§ How to complete this task: Update the part of the tort reform text starting with "Limiting consumer access" and going on through "civil justice system.", changing "attorneys" to "legal counsel" throughout.

§ Source document:
:::

The National Consumer Voice for Quality Long Term care wrote a great article on why Americans should oppose tort reform.
"In the legal system, a tort is defined as a civil wrong against an individual or a violation of an individual’s rights for which some kind of compensation – or damages – may be obtained. In nursing home cases, the most common damages are noneconomic damages and punitive damages. Noneconomic damages are to compensate for pain and suffering, while punitive damages are designed to punish the person or entity that committed the wrong and stop further harm from occurring. Tort reform refers to efforts by state and federal legislatures to place limitations on the amount of damages that can be recovered by individuals in certain cases involving personal injury or the improper care or treatment of a patient by a health care provider. Tort reform would limit the amount of damages nursing home residents – who are among the most
frequent and vulnerable victims of abuse and neglect in health care institutions – could receive. Several states have passed tort reform laws, and there are efforts to pass a national law to cap damages.
Tort reform would harm long-term care consumers by:
Making long-term care facilities less accountable for harmful actions
Government studies have repeatedly shown that state inspection agencies fail to cite or penalize
facilities for harming residents, even when they find serious injuries; moreover, many serious
problems are never cited at all. Often the courts are the only branch of government that holds nursing homes accountable. By reducing damages, tort reform would lessen the degree of nursing home accountability. Less accountability could lead to more, not fewer, injuries.
Limiting consumer access to the civil justice system
Many residents who have been abused or neglected – or their families – do not file suit because they are unable to find attorneys willing to take their cases. Lawyers are increasingly unable to accept cases because the amount awarded for damages under tort reform will not offset the high cost of handling the lawsuit. As a result, residents or their families are left with no legal representation and are shut out of the civil justice system.
Limiting compensation for long-term care consumers
Noneconomic damages are often the only compensation most nursing home and other long-term care facility residents receive. A recent study found that eighty percent of nursing home awards are for noneconomic damages for residents’ pain and suffering because most residents do not have earned income to replace. Noneconomic damages compensate residents for very real injuries–such as the loss of a limb due to a deep and infected pressure ulcer, the loss of mobility due to a preventable fall, or severe pain and permanent impairment. They also compensate for the loss of a spouse or parent. These are very real damages and should not be subject to arbitrary limitations.
Protecting corporations, not consumers
Damages, particularly punitive damages, must be large enough to deter future poor care. Tort reform proposals protect the pocketbooks of health care providers, including multi-million dollar corporations operating nursing homes, by decreasing the amount of damages they are required to pay. If corporate behavior is to change, the size of the damages must get the attention of the corporate boardroom; otherwise, corporations simply see the amount as the “cost of doing business.”

:::

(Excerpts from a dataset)
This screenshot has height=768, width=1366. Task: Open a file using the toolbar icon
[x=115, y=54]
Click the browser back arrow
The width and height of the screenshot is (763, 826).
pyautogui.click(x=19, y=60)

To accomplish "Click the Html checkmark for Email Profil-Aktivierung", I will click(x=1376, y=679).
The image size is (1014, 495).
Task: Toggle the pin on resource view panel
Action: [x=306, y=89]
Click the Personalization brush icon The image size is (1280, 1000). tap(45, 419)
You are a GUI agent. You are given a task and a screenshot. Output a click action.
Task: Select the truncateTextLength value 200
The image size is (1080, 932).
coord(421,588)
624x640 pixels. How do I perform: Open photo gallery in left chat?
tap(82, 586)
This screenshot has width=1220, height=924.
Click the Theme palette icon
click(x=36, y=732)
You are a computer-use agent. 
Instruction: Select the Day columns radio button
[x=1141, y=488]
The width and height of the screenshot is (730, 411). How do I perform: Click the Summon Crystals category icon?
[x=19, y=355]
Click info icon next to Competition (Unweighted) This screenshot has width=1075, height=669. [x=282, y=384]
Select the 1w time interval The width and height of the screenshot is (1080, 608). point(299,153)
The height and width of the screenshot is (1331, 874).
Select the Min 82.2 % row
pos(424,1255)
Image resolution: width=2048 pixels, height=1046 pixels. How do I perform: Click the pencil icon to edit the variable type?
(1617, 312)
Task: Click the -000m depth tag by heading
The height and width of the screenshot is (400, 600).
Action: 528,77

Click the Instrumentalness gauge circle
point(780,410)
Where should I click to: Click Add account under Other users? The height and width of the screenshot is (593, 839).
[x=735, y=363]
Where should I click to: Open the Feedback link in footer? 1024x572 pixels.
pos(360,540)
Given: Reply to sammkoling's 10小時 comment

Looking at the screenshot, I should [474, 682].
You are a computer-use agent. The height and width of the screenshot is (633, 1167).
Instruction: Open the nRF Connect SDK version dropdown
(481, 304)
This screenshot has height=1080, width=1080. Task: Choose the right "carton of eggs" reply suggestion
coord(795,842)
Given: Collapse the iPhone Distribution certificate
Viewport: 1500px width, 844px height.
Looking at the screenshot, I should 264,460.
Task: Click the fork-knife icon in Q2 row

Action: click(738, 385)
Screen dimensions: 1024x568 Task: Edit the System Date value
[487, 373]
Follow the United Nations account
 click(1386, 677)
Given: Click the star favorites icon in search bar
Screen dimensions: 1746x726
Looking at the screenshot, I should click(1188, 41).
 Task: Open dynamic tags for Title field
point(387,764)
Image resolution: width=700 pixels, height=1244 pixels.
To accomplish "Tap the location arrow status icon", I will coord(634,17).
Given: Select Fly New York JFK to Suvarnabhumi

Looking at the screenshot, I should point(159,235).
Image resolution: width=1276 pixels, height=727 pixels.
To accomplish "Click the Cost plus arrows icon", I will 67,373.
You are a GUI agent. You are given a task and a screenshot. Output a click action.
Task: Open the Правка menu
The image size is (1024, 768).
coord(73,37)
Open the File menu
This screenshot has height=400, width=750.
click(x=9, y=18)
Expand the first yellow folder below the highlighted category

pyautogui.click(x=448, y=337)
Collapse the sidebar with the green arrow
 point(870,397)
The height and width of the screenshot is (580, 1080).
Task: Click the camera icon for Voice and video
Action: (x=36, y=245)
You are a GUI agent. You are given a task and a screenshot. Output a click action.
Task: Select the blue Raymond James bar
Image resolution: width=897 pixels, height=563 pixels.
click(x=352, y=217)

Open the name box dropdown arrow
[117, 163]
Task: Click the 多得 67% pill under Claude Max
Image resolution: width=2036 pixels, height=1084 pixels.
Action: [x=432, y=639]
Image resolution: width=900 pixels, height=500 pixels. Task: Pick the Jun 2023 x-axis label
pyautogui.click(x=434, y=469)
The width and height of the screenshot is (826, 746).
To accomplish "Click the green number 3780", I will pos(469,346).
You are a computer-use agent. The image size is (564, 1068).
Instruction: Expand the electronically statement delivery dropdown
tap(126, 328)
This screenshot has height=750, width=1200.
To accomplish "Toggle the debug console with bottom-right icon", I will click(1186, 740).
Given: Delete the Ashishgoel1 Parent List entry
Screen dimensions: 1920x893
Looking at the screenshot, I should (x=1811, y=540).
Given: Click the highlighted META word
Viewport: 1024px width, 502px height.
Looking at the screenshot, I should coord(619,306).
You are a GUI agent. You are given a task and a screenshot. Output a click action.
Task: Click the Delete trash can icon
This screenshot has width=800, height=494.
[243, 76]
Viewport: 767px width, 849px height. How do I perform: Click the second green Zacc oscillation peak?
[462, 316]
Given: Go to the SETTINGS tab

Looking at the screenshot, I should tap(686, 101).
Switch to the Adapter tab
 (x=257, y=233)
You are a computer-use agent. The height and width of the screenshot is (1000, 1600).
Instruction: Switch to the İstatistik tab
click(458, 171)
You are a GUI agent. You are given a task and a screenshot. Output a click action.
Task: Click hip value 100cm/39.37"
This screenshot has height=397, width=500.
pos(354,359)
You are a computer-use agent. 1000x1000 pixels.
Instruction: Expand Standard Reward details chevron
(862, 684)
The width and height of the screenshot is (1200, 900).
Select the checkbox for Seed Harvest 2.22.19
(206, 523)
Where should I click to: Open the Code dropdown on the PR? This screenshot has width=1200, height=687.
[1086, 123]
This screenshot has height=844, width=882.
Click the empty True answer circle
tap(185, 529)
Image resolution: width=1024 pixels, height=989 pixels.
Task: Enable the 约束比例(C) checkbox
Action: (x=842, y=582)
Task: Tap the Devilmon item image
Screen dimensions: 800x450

:::

§ Task result:
Limiting consumer access to the civil justice system
Many residents who have been abused or neglected – or their families – do not file suit because they are unable to find legal counsel willing to take their cases. Lawyers are increasingly unable to accept cases because the amount awarded for damages under tort reform will not offset the high cost of handling the lawsuit. As a result, residents or their families are left with no legal representation and are shut out of the civil justice system.